— Data extracts —
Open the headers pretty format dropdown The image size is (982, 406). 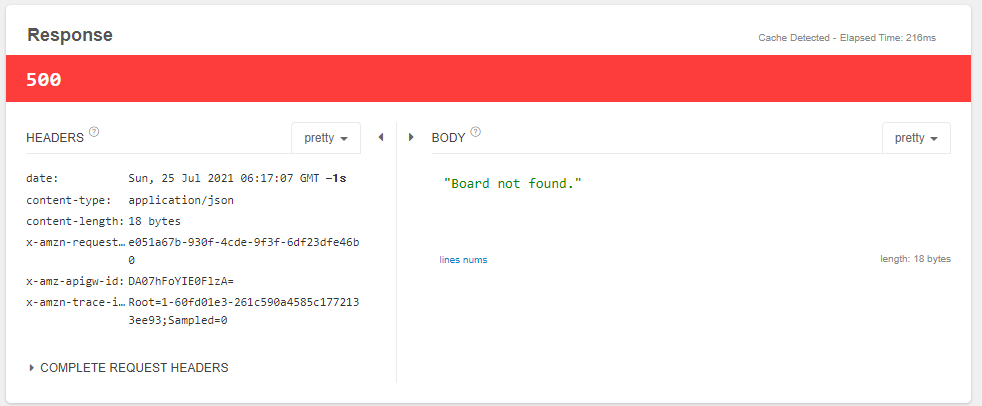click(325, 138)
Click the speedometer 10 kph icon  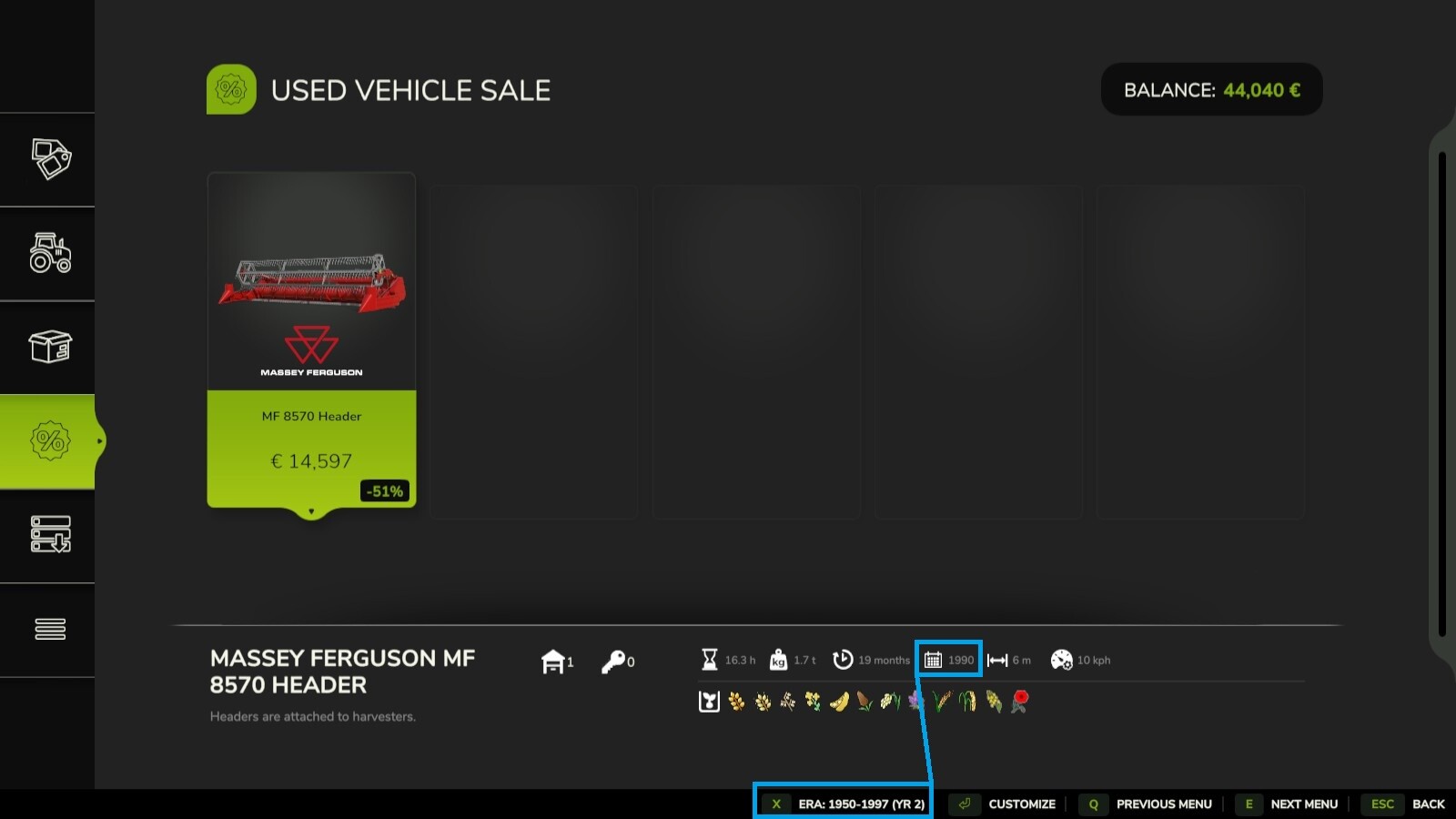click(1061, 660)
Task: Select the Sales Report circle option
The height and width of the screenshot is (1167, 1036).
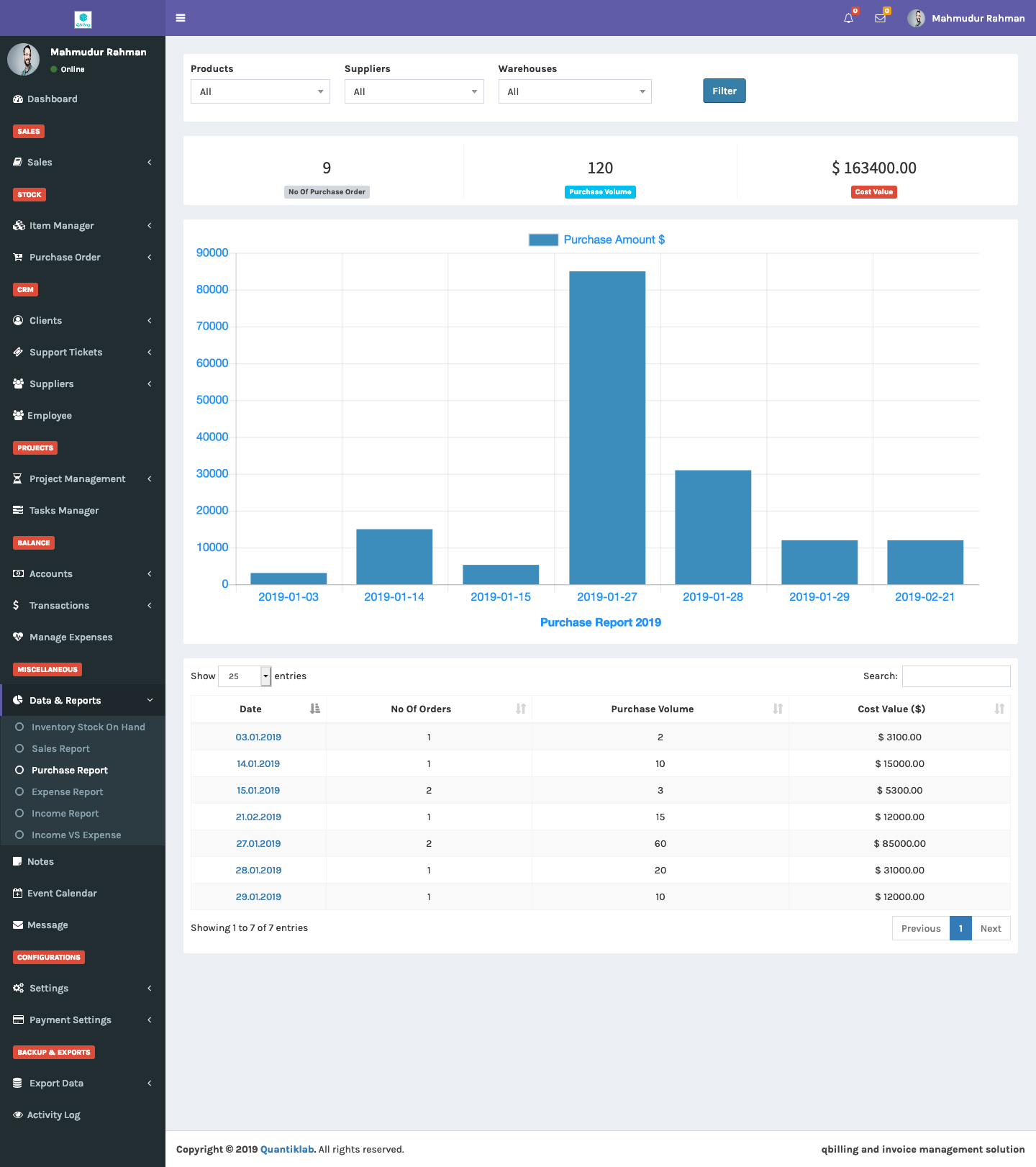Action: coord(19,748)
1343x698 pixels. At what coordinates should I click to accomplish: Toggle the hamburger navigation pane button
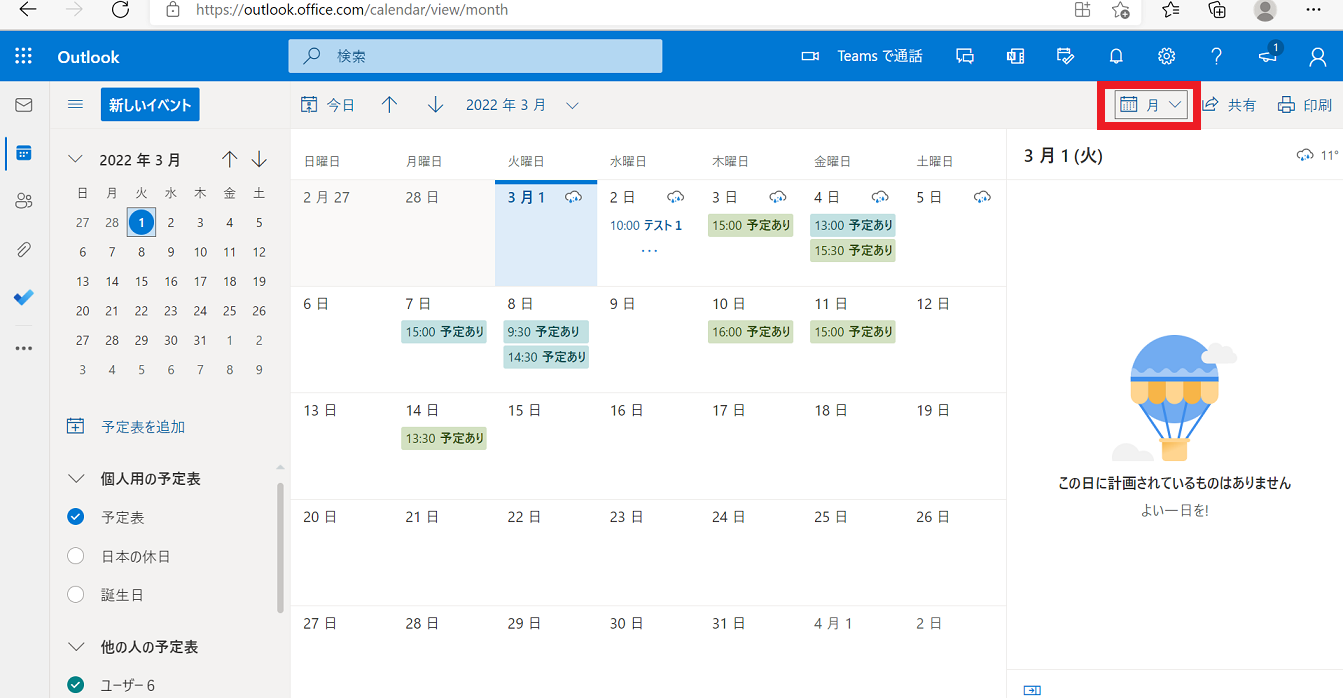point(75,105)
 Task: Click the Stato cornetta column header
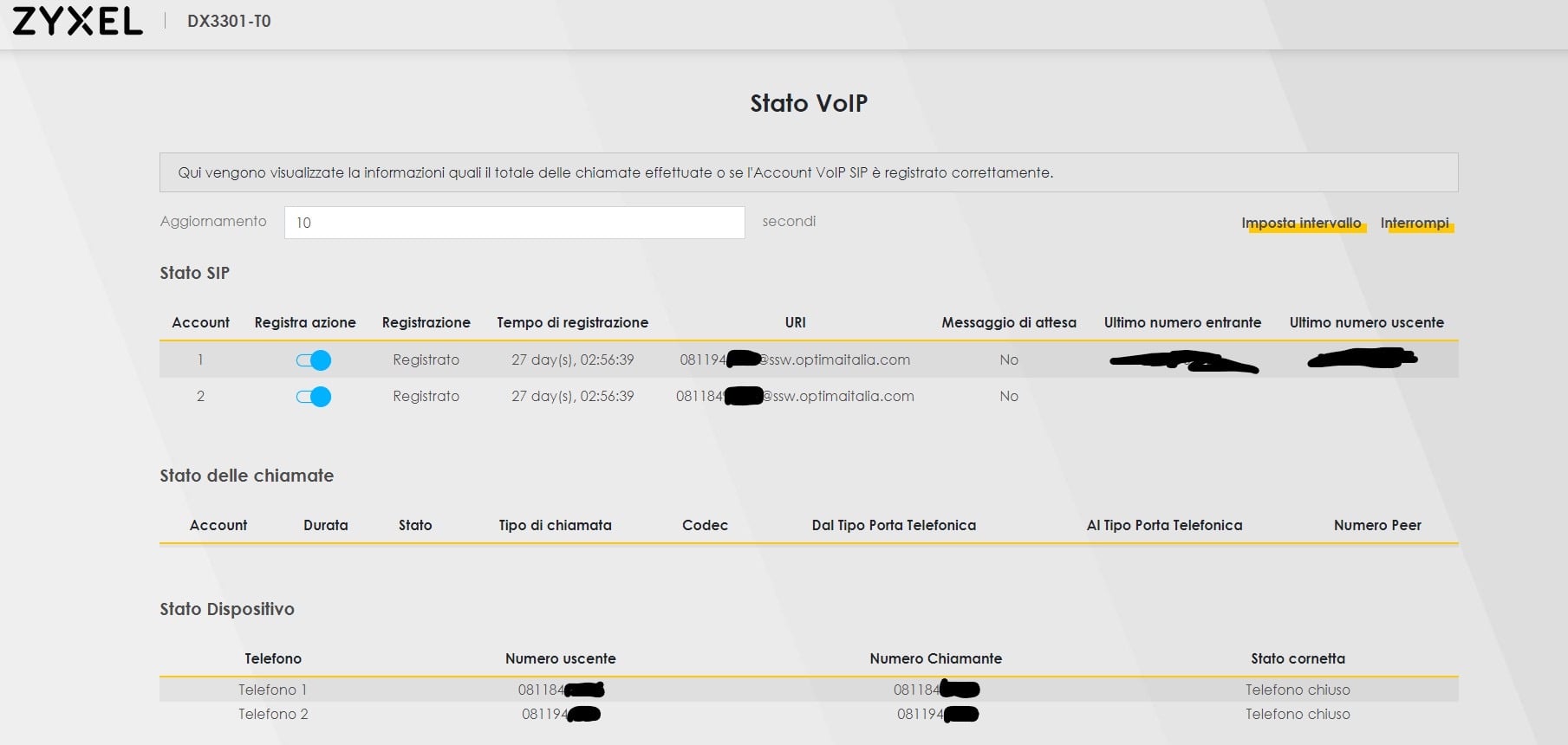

— Brief —
Every line holding the word "Task" should be copied out of the material.

— Expected output —
Task: Select the Sales Report circle option
 Task: Click the Stato cornetta column header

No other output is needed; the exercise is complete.